Automatisierte und teilautomatisierte Lösungen versprechen Unterstützung bei der Anpassung von Energienutzung, sind jedoch derzeit häufig auf Nutzer:innen als homogene Gruppe ausgerichtet, ohne Unterschiede in Motivation und Flexibilitätspotenzial ausreichend zu berücksichtigen. Entsprechend häufig ist die gesellschaftliche Akzeptanz solcher Lösungen eingeschränkt, da Zweifel zu Vertrauenswürdigkeit und Angst vor Kontrollverlust verunsichernd wirken.
SLA 2.0 adressiert diesen Bedarf über drei parallele, inhaltlich verbundene Ansätze:
[1] Im Rahmen des Projekts erfolgt eine umfassende Analyse der Rolle von Gender- und Diversitätsfaktoren in Bezug auf Motivation und bestehenden Flexibilitätspotenziale. Darauf basierend werden gender- und diversitätssensible individuelle und kollektive Engagement- Ansätze identifiziert, die dabei unterstützen können, diversere Nutzer:innengruppen zu erreichen und entsprechend ihrem Flexibilitätspotenzial in Automatisierungsprogramme einzubinden.
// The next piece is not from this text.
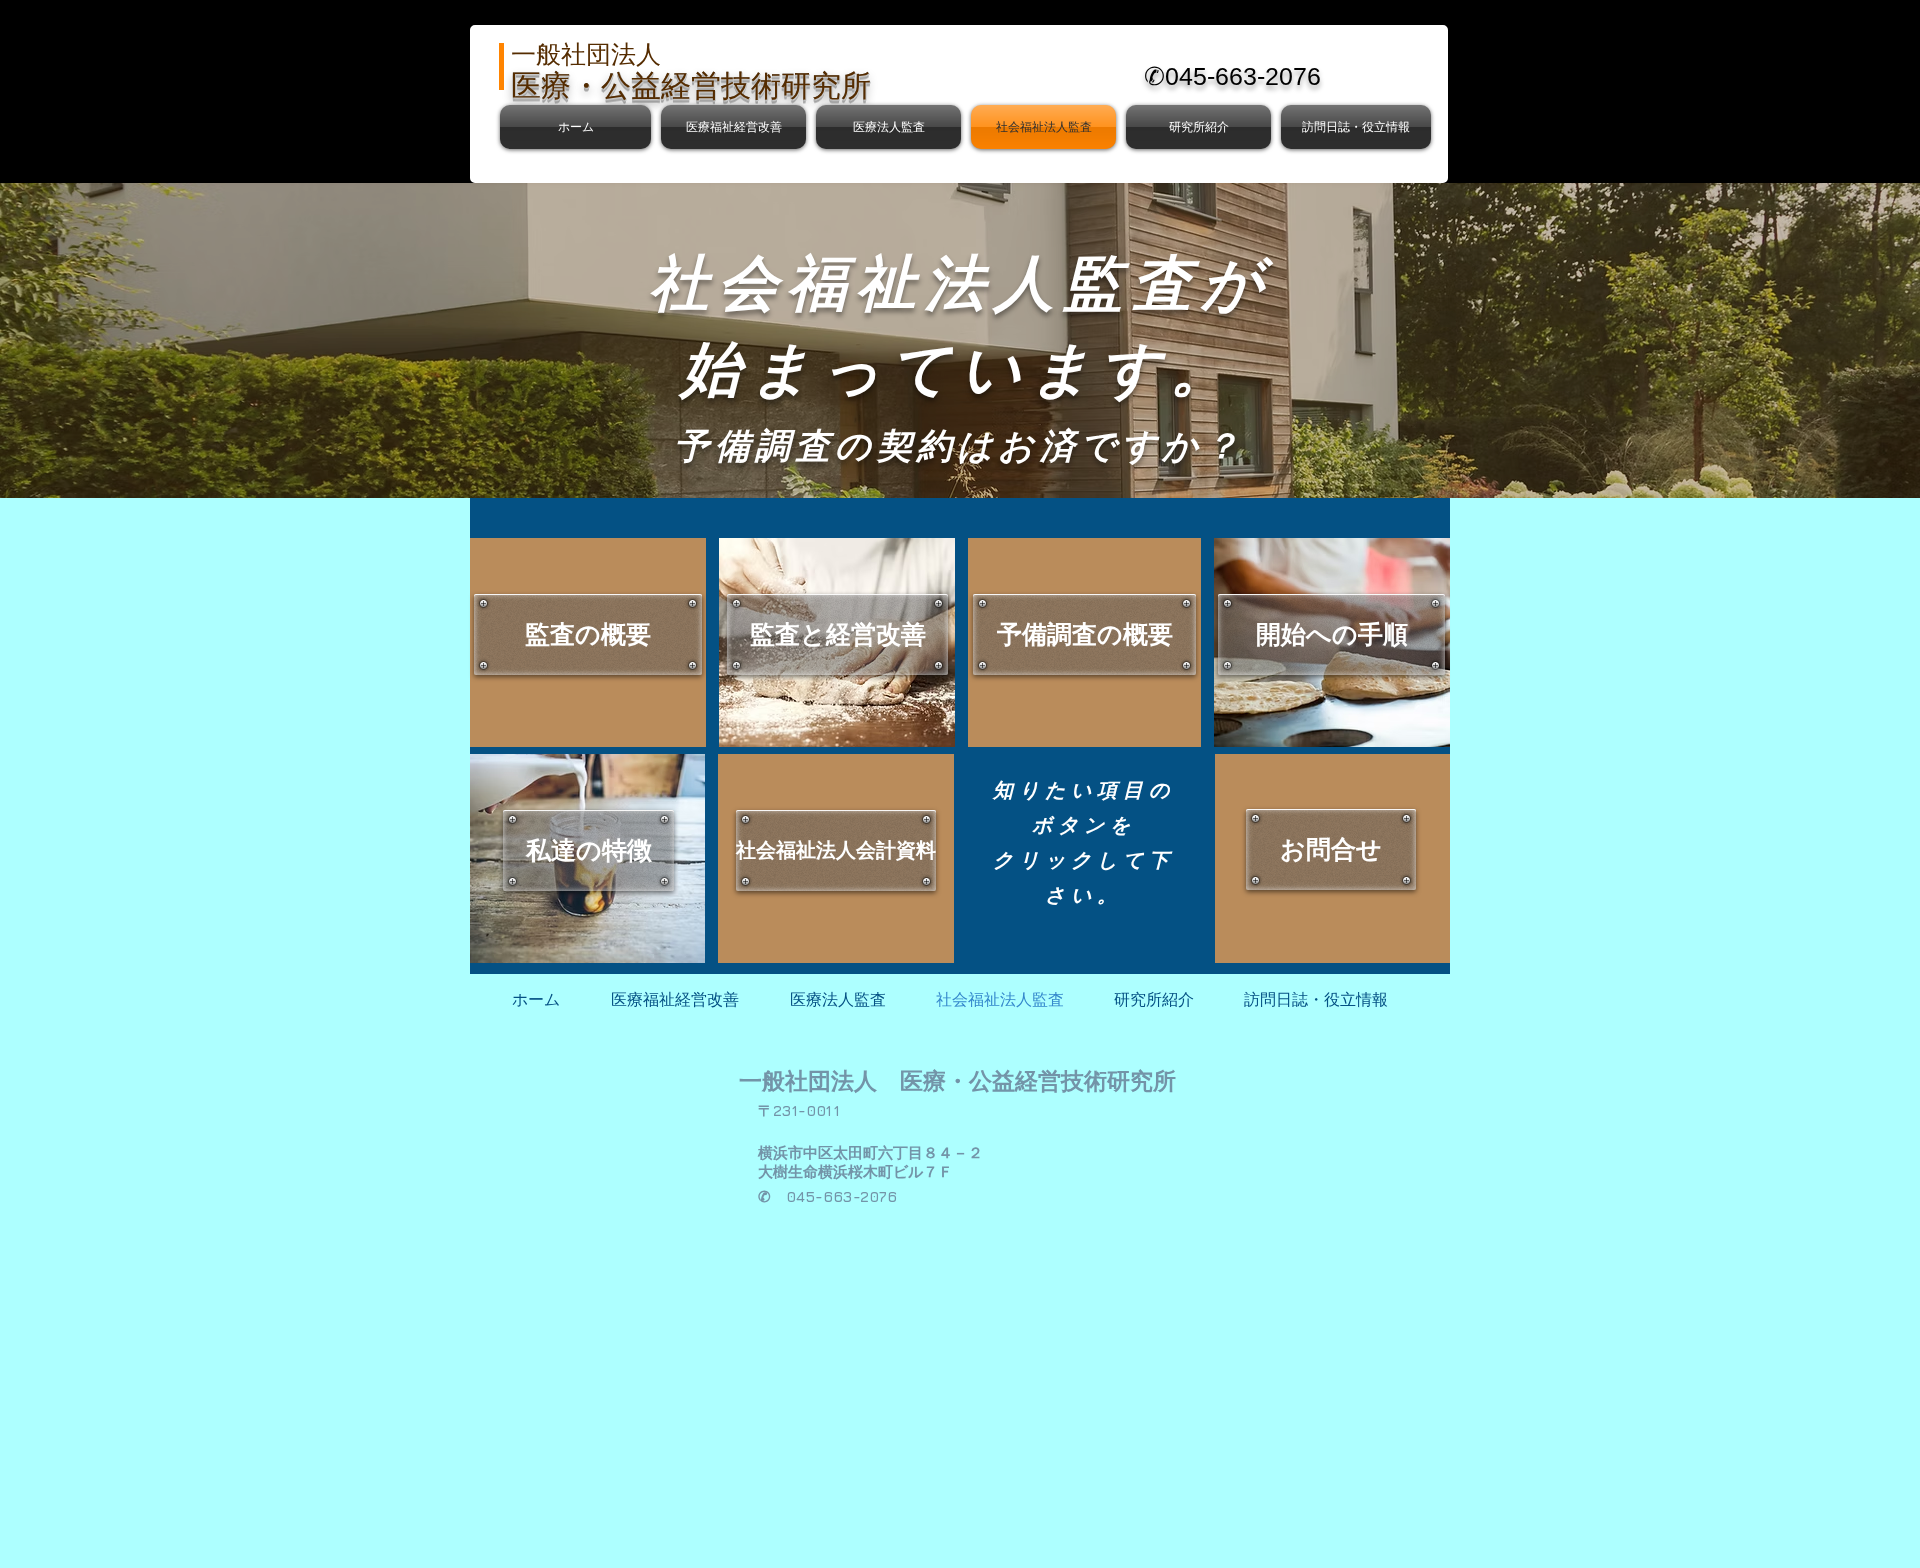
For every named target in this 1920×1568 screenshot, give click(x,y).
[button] (733, 127)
Die Ergebnisse zu diesem Prozess werden in einem Framework zu Gender- und Diversitätsfaktoren bei Verbrauchsflexibilität und assoziierten Engagement-Ansätzen zusammengefasst und mit internationalen Ergebnissen ergänzt bzw. diesen gegenübergestellt.
[2] Parallel wird analysiert, wie unterschiedliche Formen von Energiegemeinschaften in Anbetracht eingesetzter Technologien und sozialer Kontexte die Akzeptanz von automatisiertem Demand Side Management (DSM) unterstützen können. Dabei wird durch die Einbindung von Stakeholder:innen insbesondere auf die Rollen unterschiedlicher eingebundener Akteur:innen und deren Beitragspotenziale zu einer Sozialen Lizenz geachtet. Die Ergebnisse bieten einen Überblick zu identifizierten Clustern der gemeinschaftlichen Energiekonzepte und eine qualitative Bewertung der identifizierten Flexibilitätspotentiale und möglichen Aspekte, die zur Unterstützung einer Sozialen Lizenz zum Automatisieren beitragen.
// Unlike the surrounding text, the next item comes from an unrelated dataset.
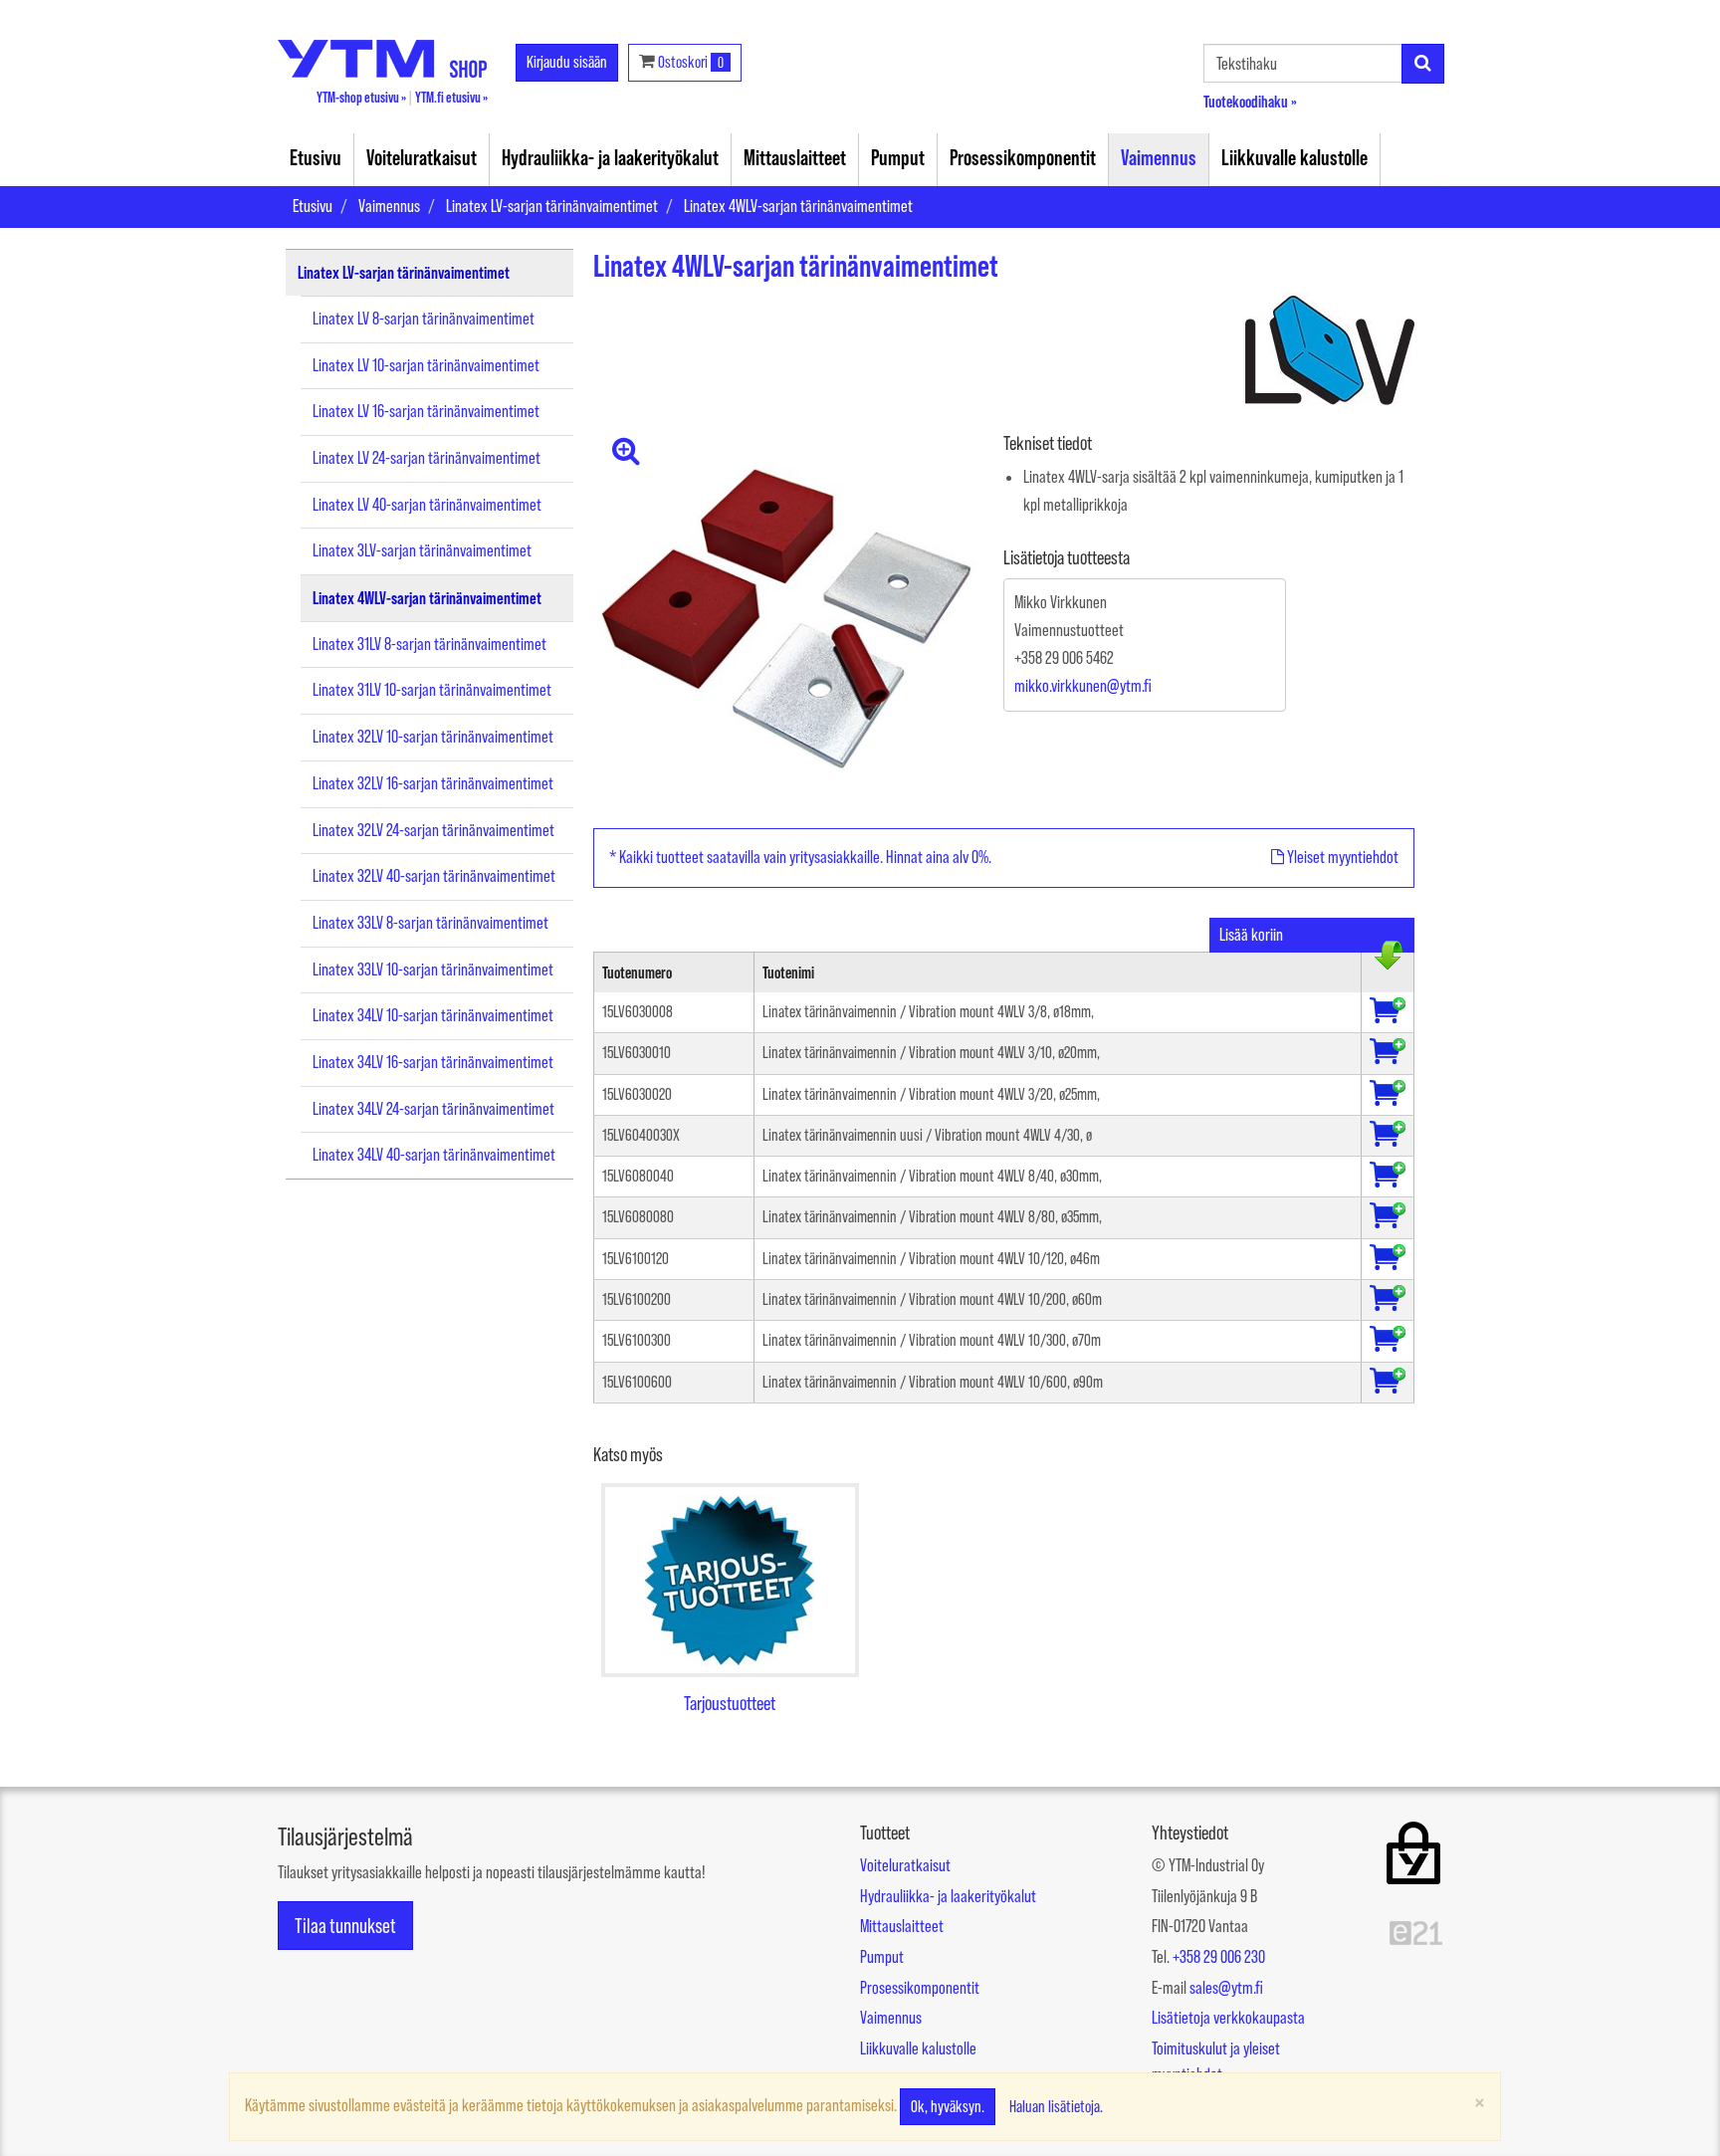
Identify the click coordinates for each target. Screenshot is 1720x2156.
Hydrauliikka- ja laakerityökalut (610, 157)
[3] Ergänzt und unterstützt werden beide Aktivitäten durch eine statistische Analyse von Verbrauchsprofilen, in denen zentrale demographische Marker für unterschiedliche Konsummuster identifiziert und hinsichtlich unterschiedlicher Flexibilitätspotenziale analysiert werden. Zudem werden durch eine konsolidierte Bewertung von Lastprofildaten Kriterien zur Datenqualität für die Identifikation von Flexibilitätsprofilen erarbeitet, wodurch zukünftige Forschungsaktivitäten sowie die Entwicklung von zielgruppenspezifischen Lösungen unterstützt werden.
Aufbauend auf den nationalen und internationalen Ergebnissen werden abschließend stakeholder:innenspezifische Handlungsempfehlungen zur Einbindung diverserer Nutzer:innengruppen und einer gezielten Nutzung von Energiegemeinschaftskonzepten im Rahmen von automatisiertem DSM formuliert.
Durch geopolitische Krisen bedingte Herausforderungen bei der Energieversorgung und stark ansteigende Energiekosten hat sich die Dringlichkeit erhöht, innovative Lösungen zu identifizieren, die das Potenzial haben, Versorgungssicherheit und Leistbarkeit sicherzustellen und dabei Sicherheit, Transparenz und Stabilität an Nutzer:innen zu vermitteln und diese erfolgreich einzubinden. SLA 2.0 trägt hier durch die dargestellten Aktivitäten und den darauf aufbauenden Empfehlungen für Stakeholder:innen, gesellschaftliche Akteur:innen und Entscheidungsträger:innen zur Lösung bei.

Abstract

The energy transition presents one of the most prominent challenges on the path to a sustainable future, which has become even more urgent in the context of current shortages in energy supply and associated price increases. Increasing the share of renewable energy is critical not only for combating climate change, but also for normalizing price levels without regressing by resorting to fossil fuels. End-users play a critical role in this process, because only a closer coordination of energy availability and consumption can reliably maintain grid stability with a high share of renewable energy. Moreover, end users are currently particularly sensitized to the issue of energy consumption and the current crisis offers an opportunity to reach a broader share of the population with the need for more conscious consumption pattern.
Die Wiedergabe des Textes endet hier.